RLM-Tracking: Online Multi-Pedestrian Tracking Supported by Relative Location Mapping

TL;DR

This paper introduces RLM-Tracking, a real-time multi-pedestrian tracking method that improves accuracy by modeling relative location and region density, effectively handling occlusions and reducing ID switches.

Contribution

The paper presents a novel multi-object tracker incorporating Relative Location Mapping and Target Region Density models for enhanced accuracy and efficiency.

Findings

Significant improvement in HOTA and DF1 metrics on MOT17 and MOT20 datasets.

Enhanced tracking accuracy with real-time processing capabilities.
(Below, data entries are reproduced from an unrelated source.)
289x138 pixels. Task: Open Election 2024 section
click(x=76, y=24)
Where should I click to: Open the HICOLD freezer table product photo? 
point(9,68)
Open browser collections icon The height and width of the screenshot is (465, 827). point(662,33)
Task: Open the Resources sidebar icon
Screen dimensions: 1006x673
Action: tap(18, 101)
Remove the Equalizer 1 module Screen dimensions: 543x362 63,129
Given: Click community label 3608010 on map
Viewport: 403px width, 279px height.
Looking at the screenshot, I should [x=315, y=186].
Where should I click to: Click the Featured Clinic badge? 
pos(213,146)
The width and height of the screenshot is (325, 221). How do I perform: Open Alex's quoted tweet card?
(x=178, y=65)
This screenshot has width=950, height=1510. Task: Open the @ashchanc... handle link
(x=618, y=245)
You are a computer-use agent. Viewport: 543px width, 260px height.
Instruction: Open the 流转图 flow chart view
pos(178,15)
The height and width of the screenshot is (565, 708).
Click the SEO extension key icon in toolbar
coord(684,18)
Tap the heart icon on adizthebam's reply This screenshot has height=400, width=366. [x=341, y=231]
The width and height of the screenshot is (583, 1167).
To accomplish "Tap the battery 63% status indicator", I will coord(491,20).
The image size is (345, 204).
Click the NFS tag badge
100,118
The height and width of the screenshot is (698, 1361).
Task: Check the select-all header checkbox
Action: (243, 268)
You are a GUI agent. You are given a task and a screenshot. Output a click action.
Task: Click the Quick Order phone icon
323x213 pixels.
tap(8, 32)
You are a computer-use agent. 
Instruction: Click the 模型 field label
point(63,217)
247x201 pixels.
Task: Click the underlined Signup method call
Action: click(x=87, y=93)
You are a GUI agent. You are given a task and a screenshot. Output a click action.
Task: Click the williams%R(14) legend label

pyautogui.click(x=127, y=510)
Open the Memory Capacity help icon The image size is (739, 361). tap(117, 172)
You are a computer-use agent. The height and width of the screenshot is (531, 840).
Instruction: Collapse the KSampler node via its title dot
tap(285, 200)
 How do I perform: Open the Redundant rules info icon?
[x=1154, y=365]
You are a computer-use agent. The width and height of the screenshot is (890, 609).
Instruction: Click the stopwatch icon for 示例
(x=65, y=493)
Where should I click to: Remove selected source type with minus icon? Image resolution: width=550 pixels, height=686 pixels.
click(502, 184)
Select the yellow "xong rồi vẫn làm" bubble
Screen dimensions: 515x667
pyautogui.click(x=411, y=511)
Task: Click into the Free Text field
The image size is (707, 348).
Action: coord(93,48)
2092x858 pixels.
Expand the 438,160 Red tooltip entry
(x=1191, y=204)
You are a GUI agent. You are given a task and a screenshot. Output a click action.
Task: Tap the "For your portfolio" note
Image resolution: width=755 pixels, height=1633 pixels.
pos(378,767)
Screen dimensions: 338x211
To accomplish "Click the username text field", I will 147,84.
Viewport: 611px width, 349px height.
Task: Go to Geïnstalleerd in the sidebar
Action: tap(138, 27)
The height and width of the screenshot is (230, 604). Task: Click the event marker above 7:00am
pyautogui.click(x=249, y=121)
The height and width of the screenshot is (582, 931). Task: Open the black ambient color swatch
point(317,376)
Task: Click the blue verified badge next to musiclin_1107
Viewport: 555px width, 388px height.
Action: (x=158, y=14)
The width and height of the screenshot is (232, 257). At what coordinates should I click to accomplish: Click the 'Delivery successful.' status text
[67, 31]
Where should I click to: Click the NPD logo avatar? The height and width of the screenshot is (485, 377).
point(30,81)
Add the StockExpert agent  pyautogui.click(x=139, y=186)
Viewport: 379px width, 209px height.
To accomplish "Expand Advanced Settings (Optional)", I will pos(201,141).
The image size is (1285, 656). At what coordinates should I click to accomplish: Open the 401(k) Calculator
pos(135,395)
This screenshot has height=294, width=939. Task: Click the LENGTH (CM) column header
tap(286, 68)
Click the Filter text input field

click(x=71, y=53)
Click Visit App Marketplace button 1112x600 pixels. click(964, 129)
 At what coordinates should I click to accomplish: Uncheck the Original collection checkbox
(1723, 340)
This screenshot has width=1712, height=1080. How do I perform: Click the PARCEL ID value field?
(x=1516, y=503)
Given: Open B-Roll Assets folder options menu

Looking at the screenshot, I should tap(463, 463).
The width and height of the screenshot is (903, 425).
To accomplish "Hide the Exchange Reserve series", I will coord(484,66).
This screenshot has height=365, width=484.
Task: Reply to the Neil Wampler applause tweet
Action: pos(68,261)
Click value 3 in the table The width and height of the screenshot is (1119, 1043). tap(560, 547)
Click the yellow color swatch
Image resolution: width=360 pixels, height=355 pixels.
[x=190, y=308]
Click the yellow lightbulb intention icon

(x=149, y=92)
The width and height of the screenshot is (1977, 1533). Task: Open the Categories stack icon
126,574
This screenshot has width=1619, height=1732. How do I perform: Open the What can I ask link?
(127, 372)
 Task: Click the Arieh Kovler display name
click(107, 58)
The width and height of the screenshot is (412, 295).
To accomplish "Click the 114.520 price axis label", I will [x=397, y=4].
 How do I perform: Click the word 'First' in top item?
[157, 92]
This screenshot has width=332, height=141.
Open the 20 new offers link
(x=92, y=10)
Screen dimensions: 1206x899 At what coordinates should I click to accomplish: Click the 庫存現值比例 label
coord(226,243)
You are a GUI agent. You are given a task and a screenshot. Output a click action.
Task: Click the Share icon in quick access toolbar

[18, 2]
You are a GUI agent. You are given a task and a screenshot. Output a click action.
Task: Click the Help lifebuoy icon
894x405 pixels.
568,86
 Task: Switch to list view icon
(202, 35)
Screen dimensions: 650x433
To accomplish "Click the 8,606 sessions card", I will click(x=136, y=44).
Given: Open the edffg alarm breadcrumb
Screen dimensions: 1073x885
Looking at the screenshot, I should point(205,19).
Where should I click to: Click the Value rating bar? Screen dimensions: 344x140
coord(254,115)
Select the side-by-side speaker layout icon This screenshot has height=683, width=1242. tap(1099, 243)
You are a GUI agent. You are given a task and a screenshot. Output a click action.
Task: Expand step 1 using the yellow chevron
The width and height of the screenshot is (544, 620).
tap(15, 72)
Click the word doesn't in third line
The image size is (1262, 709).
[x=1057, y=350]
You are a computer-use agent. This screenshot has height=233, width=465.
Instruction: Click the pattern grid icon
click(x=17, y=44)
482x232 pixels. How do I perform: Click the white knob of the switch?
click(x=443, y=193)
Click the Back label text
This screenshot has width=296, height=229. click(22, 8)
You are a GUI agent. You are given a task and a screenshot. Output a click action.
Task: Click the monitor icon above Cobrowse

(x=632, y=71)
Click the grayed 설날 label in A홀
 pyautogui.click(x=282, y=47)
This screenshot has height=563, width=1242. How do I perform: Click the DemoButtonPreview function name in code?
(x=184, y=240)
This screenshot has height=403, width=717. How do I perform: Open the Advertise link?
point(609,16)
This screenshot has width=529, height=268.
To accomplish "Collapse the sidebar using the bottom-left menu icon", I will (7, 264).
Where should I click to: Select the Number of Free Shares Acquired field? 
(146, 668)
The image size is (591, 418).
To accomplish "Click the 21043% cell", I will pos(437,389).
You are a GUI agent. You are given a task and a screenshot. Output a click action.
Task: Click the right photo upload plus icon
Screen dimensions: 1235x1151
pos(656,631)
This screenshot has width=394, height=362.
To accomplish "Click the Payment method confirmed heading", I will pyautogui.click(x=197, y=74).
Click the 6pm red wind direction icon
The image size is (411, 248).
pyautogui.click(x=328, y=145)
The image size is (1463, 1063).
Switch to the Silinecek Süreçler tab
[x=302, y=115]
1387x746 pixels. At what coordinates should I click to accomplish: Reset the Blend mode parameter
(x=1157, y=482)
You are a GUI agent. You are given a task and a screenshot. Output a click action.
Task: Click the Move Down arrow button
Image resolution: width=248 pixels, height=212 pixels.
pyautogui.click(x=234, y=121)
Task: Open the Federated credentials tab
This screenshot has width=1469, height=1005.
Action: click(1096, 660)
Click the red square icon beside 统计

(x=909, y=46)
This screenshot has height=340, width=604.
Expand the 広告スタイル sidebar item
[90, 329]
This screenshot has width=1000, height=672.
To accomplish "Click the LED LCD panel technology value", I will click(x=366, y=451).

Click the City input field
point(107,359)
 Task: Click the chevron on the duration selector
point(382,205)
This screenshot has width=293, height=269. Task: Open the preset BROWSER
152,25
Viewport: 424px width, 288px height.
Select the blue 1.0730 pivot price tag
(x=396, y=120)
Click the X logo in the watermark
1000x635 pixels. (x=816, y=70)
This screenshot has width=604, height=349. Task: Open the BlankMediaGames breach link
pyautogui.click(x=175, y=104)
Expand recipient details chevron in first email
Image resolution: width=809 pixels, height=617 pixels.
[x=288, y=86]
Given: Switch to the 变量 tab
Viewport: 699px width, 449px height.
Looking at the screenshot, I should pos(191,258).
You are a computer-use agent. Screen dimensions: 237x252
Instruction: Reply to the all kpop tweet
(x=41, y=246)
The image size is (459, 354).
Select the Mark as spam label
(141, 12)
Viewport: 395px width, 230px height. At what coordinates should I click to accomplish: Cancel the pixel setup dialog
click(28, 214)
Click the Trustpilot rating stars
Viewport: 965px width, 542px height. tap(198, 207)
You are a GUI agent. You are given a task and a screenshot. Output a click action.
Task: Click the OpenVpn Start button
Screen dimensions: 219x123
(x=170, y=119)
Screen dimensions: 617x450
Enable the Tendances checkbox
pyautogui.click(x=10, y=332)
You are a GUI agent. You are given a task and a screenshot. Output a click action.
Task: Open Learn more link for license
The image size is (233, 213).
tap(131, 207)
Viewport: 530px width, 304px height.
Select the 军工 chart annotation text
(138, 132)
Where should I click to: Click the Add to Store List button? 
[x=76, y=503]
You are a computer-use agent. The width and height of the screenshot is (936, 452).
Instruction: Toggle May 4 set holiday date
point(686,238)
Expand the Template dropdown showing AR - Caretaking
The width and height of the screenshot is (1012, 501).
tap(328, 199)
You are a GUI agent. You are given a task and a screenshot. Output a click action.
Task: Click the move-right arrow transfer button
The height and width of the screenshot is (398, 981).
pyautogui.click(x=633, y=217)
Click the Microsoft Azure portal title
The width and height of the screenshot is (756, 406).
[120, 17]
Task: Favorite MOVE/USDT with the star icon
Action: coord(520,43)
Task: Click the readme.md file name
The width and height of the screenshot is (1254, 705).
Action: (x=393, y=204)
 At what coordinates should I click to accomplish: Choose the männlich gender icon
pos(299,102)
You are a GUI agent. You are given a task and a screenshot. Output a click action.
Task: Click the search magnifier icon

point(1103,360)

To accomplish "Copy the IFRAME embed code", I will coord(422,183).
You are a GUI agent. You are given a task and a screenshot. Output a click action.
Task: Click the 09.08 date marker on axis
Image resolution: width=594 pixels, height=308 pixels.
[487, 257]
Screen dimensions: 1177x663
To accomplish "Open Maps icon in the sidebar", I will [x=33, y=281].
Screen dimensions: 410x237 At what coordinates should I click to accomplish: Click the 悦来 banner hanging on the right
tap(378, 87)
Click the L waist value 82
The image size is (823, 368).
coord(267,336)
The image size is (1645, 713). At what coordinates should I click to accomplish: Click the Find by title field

Better handling of occlusion and object density variations.

Abstract

The problem of multi-object tracking is a fundamental computer vision research focus, widely used in public safety, transport, autonomous vehicles, robotics, and other regions involving artificial intelligence. Because of the complexity of natural scenes, object occlusion and semi-occlusion usually occur in fundamental tracking tasks. These can easily lead to ID switching, object loss, detect errors, and misaligned limitation boxes. These conditions have a significant impact on the precision of multi-object tracking. In this paper, we design a new multi-object tracker for the above issues that contains an object \textbf{Relative Location Mapping} (RLM) model and \textbf{Target Region Density} (TRD) model. The new tracker is more sensitive to the differences in position relationships between objects. It can introduce low-score detection frames into different regions in real-time according to the density of object regions in the video. This improves the accuracy of object tracking without consuming extensive arithmetic resources. Our study shows that the proposed model has considerably enhanced the HOTA and DF1 measurements on the MOT17 and MOT20 data sets when applied to the advanced MOT method.